Kroger Testifies It Jacked Up Egg And Milk Prices Beyond Inflation. Hope It Doesn't Go To Antitrust Jail!
Someone fetch my fainting salts.
The Kroger-Albertsons antitrust trial started earlier this week, and so far it’s not looking great for their proposed corporate merger.
Should you need a refresher, in October of 2022, the Kroger grocery chain generously offered to buy the Albertsons grocery chain for $25 billion, a move that would impact consumers across the nation. Kroger is already the largest traditional grocery chain in the US, owning about 10.7 percent of American supermarkets under a variety of different names so that people can still pretend that their hometown supermarket is still their hometown supermarket and not some gross, impersonal conglomerate. Were they to buy Albertsons, that share would rise to about 13 percent.
Is that good for consumers? Lord no. The more of the market Kroger controls, the less competition it has and the less incentive to keep prices low. Is it good for workers? Not even remotely. Is it good for stockholders and corporate executives? Sure is! Except, I imagine, for the ones who get let go because “redundancy.”
One very important revelation so far is that — surprise! — a Kroger executive in charge of pricing testified that the chain absolutely did charge consumers more for eggs and milk than “inflation” required them to do. This hardly comes as a surprise, as executives have been bragging for years at this point about how they’ve used inflation as an excuse to jack up prices for consumers.
Via Bloomberg:
In a March email to his bosses, Andy Groff, Kroger’s senior director for pricing, acknowledged that the company had raised its prices more than required to adjust for higher costs.

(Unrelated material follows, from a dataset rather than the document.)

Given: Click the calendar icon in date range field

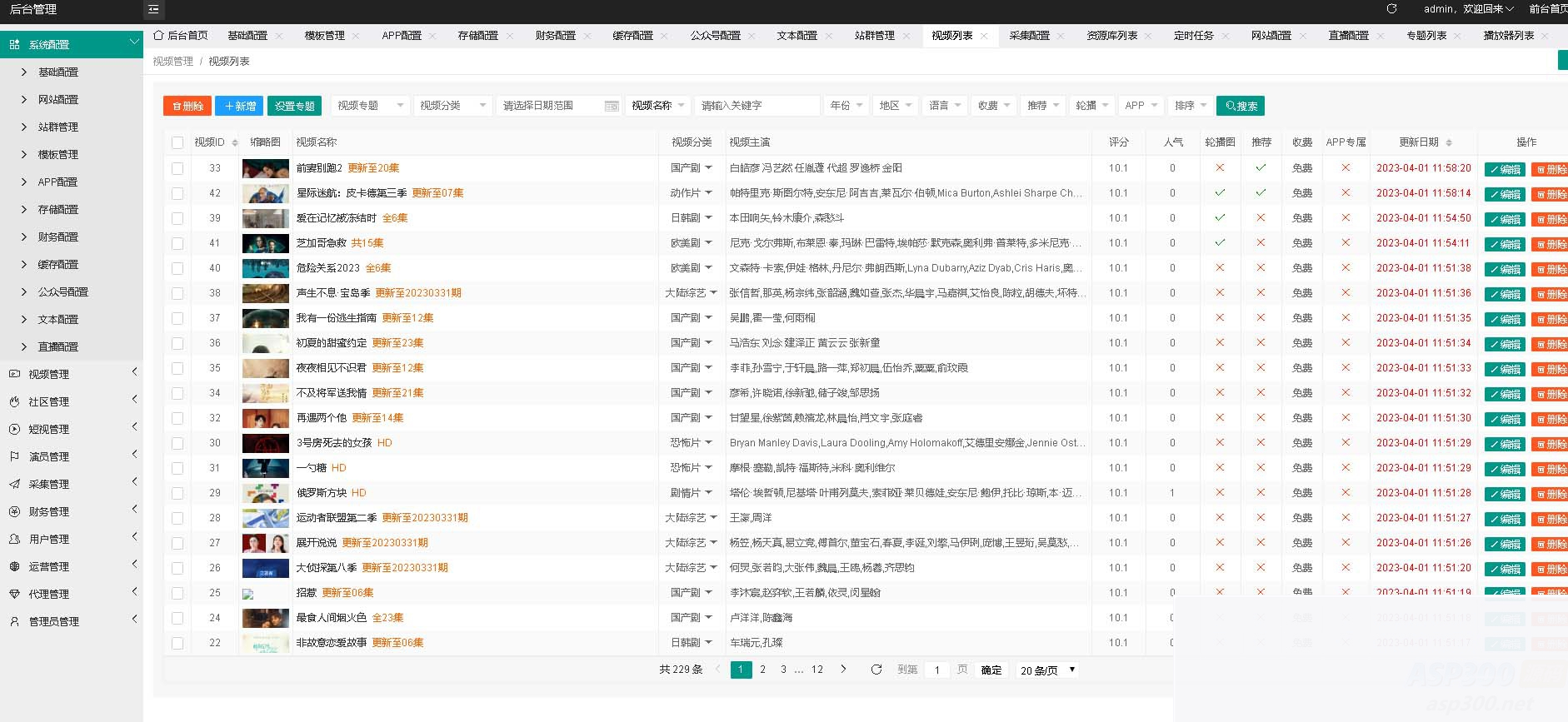Looking at the screenshot, I should 611,106.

“On milk and eggs, retail inflation has been significantly higher than cost inflation,” Groff wrote. […]
The company’s goal is to “pass through our inflation to consumers,” Groff said in response to questions about his email.

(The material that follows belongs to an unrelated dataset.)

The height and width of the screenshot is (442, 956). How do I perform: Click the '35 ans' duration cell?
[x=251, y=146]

Well, they certainly did that, and more.
“We look at Jewel, Walmart and Meijer. We focus against Jewel,” another Kroger executive wrote in an email to Marx that recommended Mariano’s maintain its prices. The next month, Walmart and Meijer were lowering prices by 32 cents for a package of 18 eggs, while Jewel was dropping its price 20 cents to beat Mariano’s. “Please match Jewel,” Marx wrote to his colleagues.
The Jewel, for the record, is also very expensive!
But to be clear — these prices are not based on actual inflation that they need to pass on to consumers for their own survival and to continue paying their workers, but rather on what they think they can get away with.
They’re also aware that people don’t always have the time or inclination to keep track of how much eggs cost everywhere or will still buy their overpriced eggs out of convenience. I am well aware that eggs (and most other things) cost less at Trader Joe’s or Fresh Thyme and other places, and will take a bus there when I can … but in most cases I’m just gonna run to Mariano’s because it’s less than a block away.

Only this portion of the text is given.